La testimonianza è allarmante. “A partire dalle ore 12:00, il mare è diventato impraticabile – si legge nella lettera inviata anche al Presidente della Regione Calabria Roberto Occhiuto e al Sindaco di Bova Marina –. Le acque si sono rapidamente colorate, e un odore nauseabondo ha reso impossibile la permanenza in spiaggia”.
Secondo il racconto, la situazione si è protratta fino alle 16:00. La segnalazione è stata immediatamente inoltrata alla Guardia Costiera attraverso il numero d’emergenza 1530. “Mi è stato assicurato che la chiamata era stata presa in carico e che mi avrebbe ricontattato la Guardia Costiera di Melito Porto Salvo. Ma nessuno è intervenuto né per telefono né via mare o via terra”, aggiunge con amarezza la testimone.
Non si tratterebbe nemmeno di un episodio isolato. Da almeno quattro anni, sempre nella fascia oraria più calda – tra le 13:00 e le 16:00 – la stessa cittadina segnala un recidivo inquinamento delle acque, compatibile con scarichi fognari in mare aperto. “Una vergogna che si ripete puntualmente, sotto gli occhi di tutti, ma senza che nessuno intervenga seriamente”, commenta.
Il caso solleva dubbi pesanti sulla gestione della balneabilità e sull’eventuale responsabilità dei comuni. “Mi è stato detto che la competenza sul divieto di balneazione è dei sindaci – prosegue – ma nessuna ordinanza è stata emessa, nonostante le acque fossero visibilmente contaminate.”
Preoccupazione, rabbia e indignazione trapelano da ogni riga della denuncia: “Il silenzio delle istituzioni è davvero più sconcertante della fogna in mare. Una regione che dovrebbe vivere di turismo, che dovrebbe promuovere la bellezza dei suoi mari, si trova ancora oggi – a giugno inoltrato – a fare i conti con il degrado, il rischio sanitario e l’abbandono”.
In allegato alla segnalazione anche reperti fotografici che documentano quanto accaduto.
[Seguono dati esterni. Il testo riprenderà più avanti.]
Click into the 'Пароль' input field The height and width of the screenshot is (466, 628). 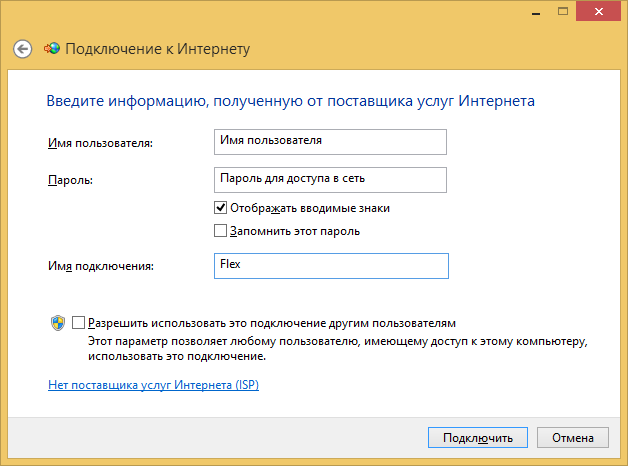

Le immagini, che pubblichiamo parzialmente, mostrano chiaramente lo stato delle acque.
Auspichiamo che le autorità preposte – dalla Regione ai Comuni, fino alla Capitaneria – intervengano con urgenza per chiarire l’origine dell’inquinamento e adottare tutte le misure necessarie per tutelare la salute dei cittadini.
Nel frattempo, invitiamo altri bagnanti a segnalarci eventuali situazioni simili lungo la costa jonica reggina. La redazione di ReggioTV continuerà a seguire la vicenda.